Matka żywicielka nie nakarmiła do syta, dojadał
resztki spod stołu.
Popijając kroplami wina jak krew;
zresztą, kto go tam wie.
Potem przyszło życie na lewą stronę, od podszewki
do obwoluty. Najtańszej książki z odzysku,
chociaż rodzina nalegała na papier
toaletowy.
Jesteś nawozem historii i wyżej nie podskoczysz
– zawsze powtarzał mu ojciec, psując dobre
potępienie. Nie zapamiętał pierwszego
papierosa, ani grzesznej myśli.
Z nocnych wypraw zaczął przynosić wiersze,
wyklęty, poszedł precz. Gdzie oczy poniosą.
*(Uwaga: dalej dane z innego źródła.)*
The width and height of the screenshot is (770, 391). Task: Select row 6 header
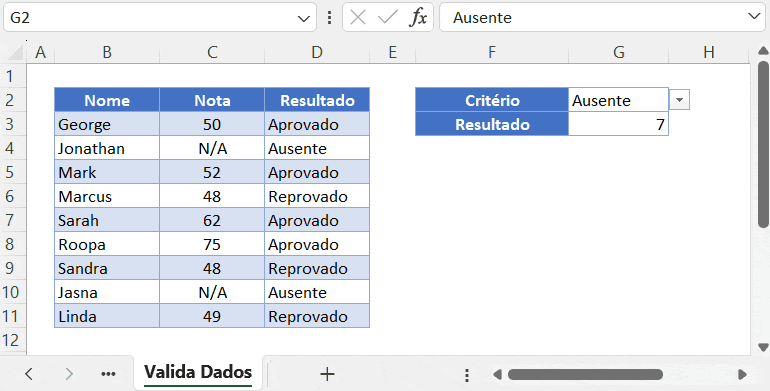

Najpewniej tam, gdzie lepiej nie chodzić
bez butów, ani na własnych nogach.
Przyjęli go jak swego, padł w otwarte ramiona;
cała reszta to słowa, cząsteczki.
Wodoru i tlenu.
Strefy pływów. Praocean
- lczerwosz
- Administrator
- Posty: 6936
- Rejestracja: 31 paź 2011, 22:51
- Lokalizacja: Ursynów
Re: Strefy pływów. Praocean
PL poniżony, odrzucony, sponiewierany.
Znalazł azyl na forum poetyckim. Myślę, że to dobre miejsce dla takich, jak my, popaprańców. Proszę bez urazy.
Pozdrowienia
Leszek
Znalazł azyl na forum poetyckim. Myślę, że to dobre miejsce dla takich, jak my, popaprańców. Proszę bez urazy.